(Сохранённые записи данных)
###

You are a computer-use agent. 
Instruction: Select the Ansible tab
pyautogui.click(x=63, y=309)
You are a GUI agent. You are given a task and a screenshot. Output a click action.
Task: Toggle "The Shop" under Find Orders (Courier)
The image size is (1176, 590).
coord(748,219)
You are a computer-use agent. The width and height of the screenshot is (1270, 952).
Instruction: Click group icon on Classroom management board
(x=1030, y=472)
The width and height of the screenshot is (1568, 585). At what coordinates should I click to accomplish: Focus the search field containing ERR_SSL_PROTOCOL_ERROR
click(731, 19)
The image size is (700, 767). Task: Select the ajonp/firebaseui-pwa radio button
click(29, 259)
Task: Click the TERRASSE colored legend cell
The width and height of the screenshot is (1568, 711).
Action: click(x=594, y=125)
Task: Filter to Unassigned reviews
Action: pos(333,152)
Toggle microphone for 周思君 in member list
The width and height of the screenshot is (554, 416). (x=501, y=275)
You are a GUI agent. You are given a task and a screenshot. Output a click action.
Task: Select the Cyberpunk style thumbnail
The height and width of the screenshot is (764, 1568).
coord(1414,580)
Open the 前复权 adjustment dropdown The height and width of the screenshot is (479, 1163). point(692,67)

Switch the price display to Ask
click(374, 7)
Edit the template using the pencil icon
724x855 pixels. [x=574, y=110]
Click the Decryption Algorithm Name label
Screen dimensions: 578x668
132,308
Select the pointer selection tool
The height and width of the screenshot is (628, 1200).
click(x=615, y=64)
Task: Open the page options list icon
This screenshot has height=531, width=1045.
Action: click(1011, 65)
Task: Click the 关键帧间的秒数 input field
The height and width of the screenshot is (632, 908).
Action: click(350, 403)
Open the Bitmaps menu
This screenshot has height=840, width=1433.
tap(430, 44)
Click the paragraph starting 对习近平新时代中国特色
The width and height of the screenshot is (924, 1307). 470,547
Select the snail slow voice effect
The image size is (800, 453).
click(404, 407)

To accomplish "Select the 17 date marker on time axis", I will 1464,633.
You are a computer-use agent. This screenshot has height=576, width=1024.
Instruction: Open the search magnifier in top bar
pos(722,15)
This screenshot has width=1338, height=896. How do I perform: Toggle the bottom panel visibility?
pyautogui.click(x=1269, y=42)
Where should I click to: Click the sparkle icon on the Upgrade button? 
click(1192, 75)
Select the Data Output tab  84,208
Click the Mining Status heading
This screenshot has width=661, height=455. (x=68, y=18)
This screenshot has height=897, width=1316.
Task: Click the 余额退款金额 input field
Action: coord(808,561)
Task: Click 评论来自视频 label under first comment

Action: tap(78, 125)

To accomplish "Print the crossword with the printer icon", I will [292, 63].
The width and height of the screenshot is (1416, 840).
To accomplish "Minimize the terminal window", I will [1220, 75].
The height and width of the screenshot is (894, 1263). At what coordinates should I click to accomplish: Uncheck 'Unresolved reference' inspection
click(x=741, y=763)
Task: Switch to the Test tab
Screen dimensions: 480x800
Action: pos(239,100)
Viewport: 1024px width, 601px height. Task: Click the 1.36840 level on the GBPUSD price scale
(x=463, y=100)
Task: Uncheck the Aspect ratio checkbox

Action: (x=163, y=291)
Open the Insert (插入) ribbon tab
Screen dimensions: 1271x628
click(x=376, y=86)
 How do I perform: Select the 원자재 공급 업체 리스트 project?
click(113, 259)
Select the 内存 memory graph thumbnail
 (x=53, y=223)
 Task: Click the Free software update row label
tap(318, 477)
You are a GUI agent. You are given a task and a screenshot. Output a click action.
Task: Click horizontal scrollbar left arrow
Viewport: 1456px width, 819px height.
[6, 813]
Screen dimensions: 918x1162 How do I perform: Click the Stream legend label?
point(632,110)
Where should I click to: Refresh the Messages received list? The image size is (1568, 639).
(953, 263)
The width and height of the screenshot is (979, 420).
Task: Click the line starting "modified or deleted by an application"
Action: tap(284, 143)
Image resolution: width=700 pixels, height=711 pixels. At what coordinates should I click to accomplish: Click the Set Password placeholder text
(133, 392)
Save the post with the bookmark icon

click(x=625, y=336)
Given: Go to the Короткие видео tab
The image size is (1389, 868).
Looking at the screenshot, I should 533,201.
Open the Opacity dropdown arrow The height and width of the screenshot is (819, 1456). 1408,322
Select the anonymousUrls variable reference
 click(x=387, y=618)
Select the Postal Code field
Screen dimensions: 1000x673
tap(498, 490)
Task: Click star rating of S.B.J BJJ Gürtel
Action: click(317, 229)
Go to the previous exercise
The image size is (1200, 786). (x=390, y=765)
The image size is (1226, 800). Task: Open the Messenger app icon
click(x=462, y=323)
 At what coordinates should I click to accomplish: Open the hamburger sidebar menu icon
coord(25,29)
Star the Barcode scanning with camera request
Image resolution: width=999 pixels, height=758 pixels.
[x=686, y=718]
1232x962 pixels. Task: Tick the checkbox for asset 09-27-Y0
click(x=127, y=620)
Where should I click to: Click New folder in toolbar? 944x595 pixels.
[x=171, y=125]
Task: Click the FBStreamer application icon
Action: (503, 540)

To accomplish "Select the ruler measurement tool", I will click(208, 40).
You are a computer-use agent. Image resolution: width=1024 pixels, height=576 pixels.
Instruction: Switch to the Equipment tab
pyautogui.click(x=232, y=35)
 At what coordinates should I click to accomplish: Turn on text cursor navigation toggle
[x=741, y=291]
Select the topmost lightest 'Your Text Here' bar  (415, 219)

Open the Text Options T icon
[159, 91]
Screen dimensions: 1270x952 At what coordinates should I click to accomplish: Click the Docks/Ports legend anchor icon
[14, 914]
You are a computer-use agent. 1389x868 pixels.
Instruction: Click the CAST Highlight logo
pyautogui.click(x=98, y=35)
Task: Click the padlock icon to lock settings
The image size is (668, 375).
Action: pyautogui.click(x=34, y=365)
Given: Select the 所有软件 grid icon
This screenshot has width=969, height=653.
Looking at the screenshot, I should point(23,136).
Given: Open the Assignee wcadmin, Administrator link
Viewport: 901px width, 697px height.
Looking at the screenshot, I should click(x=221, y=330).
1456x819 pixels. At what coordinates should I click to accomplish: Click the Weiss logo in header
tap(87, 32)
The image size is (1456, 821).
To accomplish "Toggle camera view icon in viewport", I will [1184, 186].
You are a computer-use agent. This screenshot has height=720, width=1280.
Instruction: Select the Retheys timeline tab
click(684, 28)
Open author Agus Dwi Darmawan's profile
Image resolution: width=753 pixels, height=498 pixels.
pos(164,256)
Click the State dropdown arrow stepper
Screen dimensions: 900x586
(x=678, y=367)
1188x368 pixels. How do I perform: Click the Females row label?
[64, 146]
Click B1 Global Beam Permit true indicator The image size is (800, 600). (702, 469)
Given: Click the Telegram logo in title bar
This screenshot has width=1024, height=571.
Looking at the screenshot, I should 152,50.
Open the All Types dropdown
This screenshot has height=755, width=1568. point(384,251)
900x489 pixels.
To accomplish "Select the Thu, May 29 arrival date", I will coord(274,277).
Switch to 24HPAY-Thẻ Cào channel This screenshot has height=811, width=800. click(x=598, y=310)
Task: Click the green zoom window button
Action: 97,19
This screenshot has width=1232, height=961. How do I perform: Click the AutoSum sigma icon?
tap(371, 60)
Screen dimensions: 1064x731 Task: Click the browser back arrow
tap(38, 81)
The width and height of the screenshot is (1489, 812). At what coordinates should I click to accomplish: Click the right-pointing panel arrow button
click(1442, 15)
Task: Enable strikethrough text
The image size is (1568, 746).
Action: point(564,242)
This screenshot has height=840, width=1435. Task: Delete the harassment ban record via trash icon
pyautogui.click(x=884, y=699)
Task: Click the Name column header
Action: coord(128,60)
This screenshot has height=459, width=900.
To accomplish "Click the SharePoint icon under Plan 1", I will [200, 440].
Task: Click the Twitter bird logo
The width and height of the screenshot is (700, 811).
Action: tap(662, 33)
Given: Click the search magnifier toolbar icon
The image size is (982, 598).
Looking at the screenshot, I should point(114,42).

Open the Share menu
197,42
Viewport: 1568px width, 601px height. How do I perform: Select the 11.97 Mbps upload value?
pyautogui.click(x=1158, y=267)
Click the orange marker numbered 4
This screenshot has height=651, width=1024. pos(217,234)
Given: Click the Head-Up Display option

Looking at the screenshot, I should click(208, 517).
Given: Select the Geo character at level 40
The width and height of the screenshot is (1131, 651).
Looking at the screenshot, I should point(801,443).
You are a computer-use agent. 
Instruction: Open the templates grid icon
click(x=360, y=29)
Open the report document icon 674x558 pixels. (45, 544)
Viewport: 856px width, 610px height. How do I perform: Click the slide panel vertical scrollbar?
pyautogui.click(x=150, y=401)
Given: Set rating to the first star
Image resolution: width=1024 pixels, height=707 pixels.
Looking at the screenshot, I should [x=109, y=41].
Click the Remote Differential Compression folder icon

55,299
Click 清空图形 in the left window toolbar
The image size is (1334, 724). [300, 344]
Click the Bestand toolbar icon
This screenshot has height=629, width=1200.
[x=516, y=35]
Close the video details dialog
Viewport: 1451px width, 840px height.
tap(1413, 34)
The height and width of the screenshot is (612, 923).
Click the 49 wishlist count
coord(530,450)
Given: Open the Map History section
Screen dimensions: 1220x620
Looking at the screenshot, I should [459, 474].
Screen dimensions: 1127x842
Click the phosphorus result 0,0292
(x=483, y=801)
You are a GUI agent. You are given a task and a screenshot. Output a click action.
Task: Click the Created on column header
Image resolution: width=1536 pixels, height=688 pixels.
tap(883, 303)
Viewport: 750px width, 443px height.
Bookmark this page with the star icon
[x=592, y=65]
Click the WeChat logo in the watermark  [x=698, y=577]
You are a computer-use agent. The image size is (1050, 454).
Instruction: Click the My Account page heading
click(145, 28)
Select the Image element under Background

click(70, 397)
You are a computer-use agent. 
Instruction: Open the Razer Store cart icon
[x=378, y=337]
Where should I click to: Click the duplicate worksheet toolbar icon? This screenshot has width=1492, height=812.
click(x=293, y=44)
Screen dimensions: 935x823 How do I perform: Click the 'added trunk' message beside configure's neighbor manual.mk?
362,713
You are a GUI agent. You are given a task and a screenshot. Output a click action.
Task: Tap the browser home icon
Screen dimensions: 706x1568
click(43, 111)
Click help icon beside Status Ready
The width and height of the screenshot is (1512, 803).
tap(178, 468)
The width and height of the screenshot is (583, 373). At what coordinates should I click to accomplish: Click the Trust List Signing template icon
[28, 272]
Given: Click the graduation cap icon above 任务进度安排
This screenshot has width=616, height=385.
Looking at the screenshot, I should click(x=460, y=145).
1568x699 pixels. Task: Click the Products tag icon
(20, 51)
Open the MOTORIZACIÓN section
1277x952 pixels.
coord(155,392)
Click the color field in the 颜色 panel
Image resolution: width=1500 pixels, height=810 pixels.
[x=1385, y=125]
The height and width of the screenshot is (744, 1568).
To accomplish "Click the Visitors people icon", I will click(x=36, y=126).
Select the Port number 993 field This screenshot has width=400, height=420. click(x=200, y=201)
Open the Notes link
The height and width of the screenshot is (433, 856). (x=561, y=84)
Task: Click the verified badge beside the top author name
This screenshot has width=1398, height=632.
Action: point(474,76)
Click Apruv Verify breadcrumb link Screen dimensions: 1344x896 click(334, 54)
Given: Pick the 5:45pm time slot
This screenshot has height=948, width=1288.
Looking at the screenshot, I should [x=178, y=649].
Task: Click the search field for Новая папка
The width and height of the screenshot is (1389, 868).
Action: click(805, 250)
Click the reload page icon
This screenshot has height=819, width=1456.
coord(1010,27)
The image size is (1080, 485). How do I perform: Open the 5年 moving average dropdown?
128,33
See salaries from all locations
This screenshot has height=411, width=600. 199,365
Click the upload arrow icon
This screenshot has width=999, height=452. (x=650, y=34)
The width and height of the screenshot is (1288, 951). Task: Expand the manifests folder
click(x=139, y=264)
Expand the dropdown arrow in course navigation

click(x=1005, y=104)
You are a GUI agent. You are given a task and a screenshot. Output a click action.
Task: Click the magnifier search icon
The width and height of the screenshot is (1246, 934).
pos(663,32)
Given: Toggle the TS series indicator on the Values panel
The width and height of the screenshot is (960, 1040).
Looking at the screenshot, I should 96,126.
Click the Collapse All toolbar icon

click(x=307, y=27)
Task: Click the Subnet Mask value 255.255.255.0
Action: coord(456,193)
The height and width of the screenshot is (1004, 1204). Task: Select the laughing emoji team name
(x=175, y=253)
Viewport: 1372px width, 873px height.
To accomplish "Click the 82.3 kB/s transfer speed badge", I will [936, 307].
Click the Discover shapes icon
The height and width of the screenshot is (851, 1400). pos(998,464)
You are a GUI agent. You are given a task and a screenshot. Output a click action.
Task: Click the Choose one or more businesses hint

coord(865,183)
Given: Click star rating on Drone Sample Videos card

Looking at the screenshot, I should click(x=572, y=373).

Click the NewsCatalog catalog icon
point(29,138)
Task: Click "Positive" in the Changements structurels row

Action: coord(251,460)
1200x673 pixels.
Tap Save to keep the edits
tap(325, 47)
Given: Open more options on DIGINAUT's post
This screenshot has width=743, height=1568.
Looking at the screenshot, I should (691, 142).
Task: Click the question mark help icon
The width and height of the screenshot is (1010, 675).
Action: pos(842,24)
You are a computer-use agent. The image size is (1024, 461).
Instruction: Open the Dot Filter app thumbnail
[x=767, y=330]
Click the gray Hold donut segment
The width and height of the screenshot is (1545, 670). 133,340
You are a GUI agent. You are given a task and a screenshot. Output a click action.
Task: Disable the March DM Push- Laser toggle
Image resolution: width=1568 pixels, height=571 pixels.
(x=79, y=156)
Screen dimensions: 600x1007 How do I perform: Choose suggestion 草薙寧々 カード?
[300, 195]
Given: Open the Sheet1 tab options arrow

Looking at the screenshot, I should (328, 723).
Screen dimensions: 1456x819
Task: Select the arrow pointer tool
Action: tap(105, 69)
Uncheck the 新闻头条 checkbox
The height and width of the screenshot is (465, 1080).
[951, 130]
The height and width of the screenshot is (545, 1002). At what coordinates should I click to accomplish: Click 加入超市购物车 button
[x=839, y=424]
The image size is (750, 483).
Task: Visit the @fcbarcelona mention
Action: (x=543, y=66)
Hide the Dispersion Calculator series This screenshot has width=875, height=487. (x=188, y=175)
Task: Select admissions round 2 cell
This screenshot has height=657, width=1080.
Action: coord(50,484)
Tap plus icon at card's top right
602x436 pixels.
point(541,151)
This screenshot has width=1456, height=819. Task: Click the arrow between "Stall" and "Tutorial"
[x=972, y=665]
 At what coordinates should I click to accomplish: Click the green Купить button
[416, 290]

###

Задача | Перепишите дословно отрывок материала от строки с «Screen dimensions: 600x1007» до самого конца материала, включая обе границы.

Ответ |
Screen dimensions: 600x1007 How do I perform: Choose suggestion 草薙寧々 カード?
[300, 195]
Given: Open the Sheet1 tab options arrow

Looking at the screenshot, I should (328, 723).
Screen dimensions: 1456x819
Task: Select the arrow pointer tool
Action: tap(105, 69)
Uncheck the 新闻头条 checkbox
The height and width of the screenshot is (465, 1080).
[951, 130]
The height and width of the screenshot is (545, 1002). At what coordinates should I click to accomplish: Click 加入超市购物车 button
[x=839, y=424]
The image size is (750, 483).
Task: Visit the @fcbarcelona mention
Action: (x=543, y=66)
Hide the Dispersion Calculator series This screenshot has width=875, height=487. (x=188, y=175)
Task: Select admissions round 2 cell
This screenshot has height=657, width=1080.
Action: coord(50,484)
Tap plus icon at card's top right
602x436 pixels.
point(541,151)
This screenshot has width=1456, height=819. Task: Click the arrow between "Stall" and "Tutorial"
[x=972, y=665]
 At what coordinates should I click to accomplish: Click the green Купить button
[416, 290]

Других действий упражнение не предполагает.